**TASK STATEMENT**
All lines in the entries below that hold "agent" make up the answer.

**MATERIALS PROVIDED**
..........

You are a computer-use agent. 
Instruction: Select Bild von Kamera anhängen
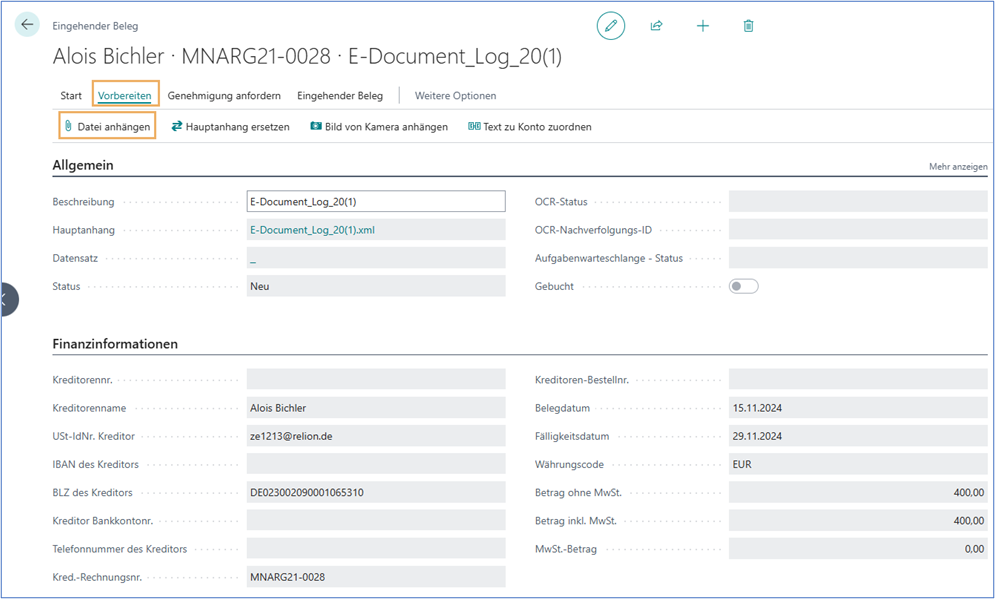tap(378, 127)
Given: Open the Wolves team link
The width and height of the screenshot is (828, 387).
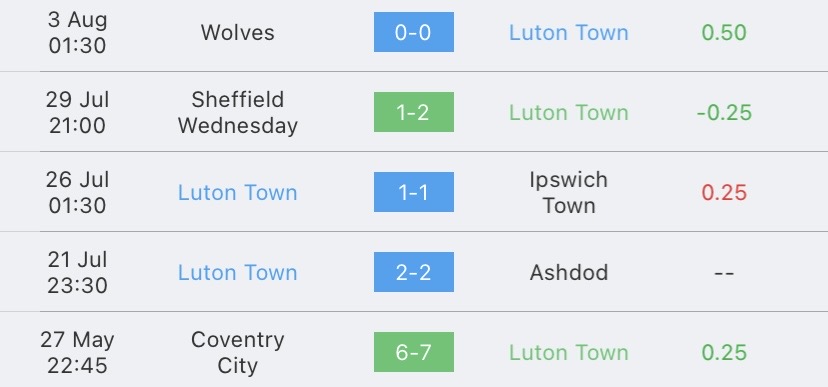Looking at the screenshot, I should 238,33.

..........

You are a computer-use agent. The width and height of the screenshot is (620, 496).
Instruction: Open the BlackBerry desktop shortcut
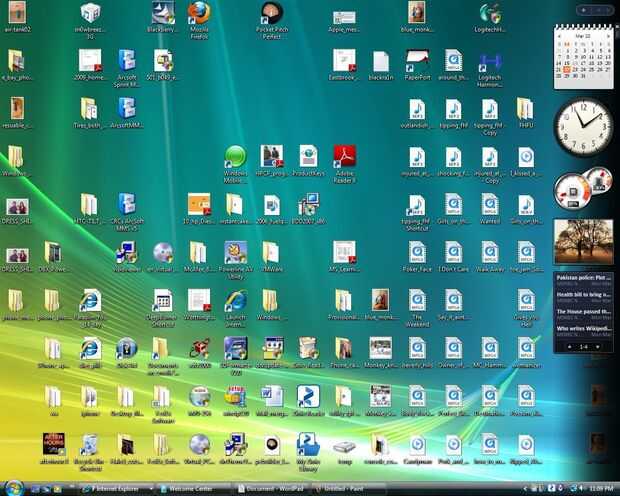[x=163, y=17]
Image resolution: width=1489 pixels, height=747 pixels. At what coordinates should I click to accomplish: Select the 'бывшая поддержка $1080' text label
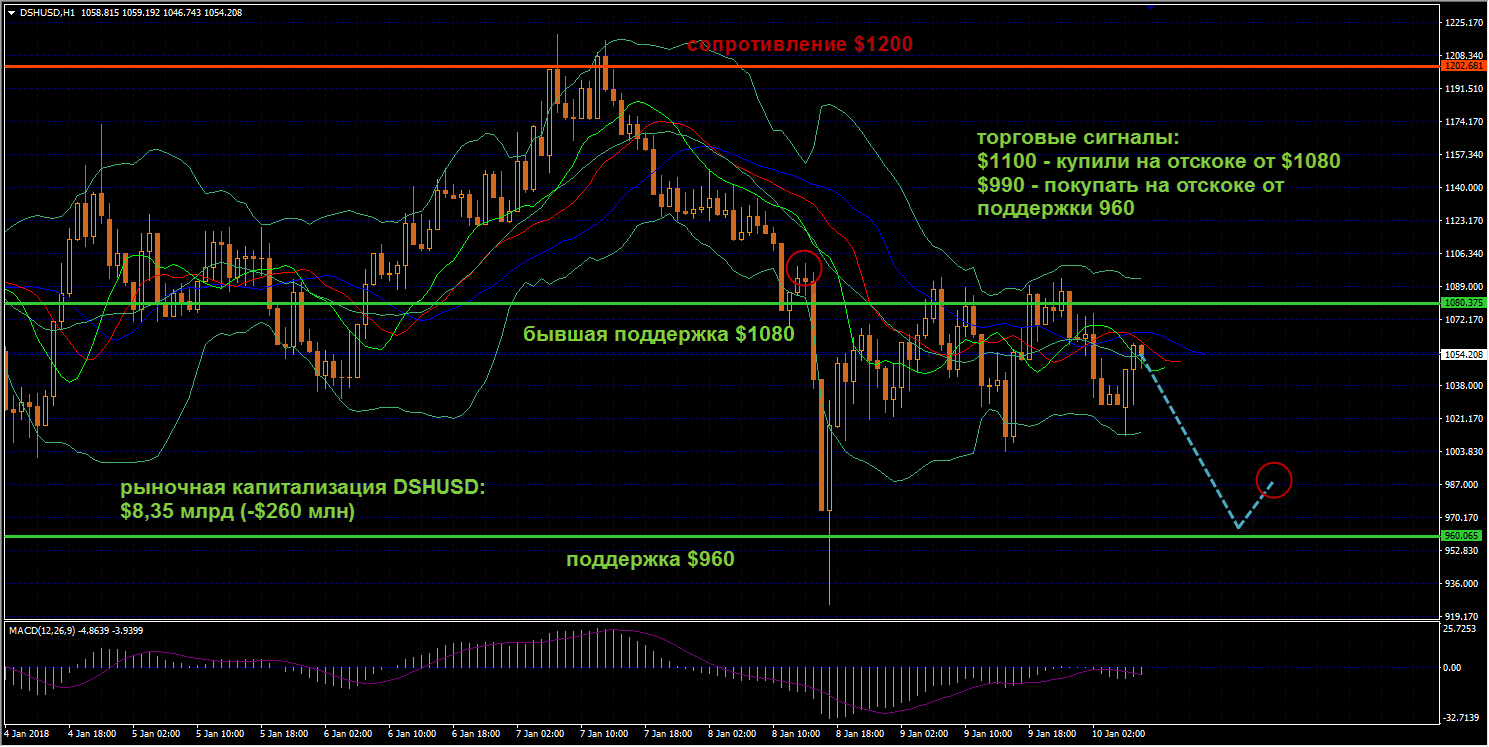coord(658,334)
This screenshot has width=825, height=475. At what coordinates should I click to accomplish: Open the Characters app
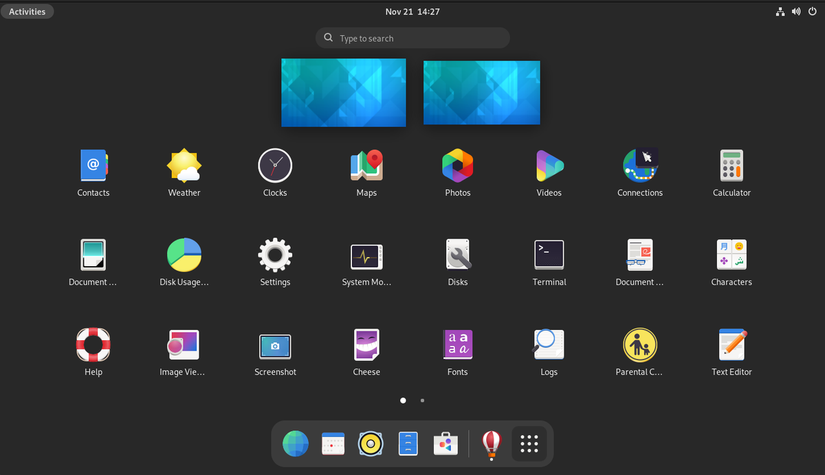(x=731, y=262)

..........

**RESULT OF THIS TASK**
You are a computer-use agent. 
You are a computer-use agent. The width and height of the screenshot is (620, 496).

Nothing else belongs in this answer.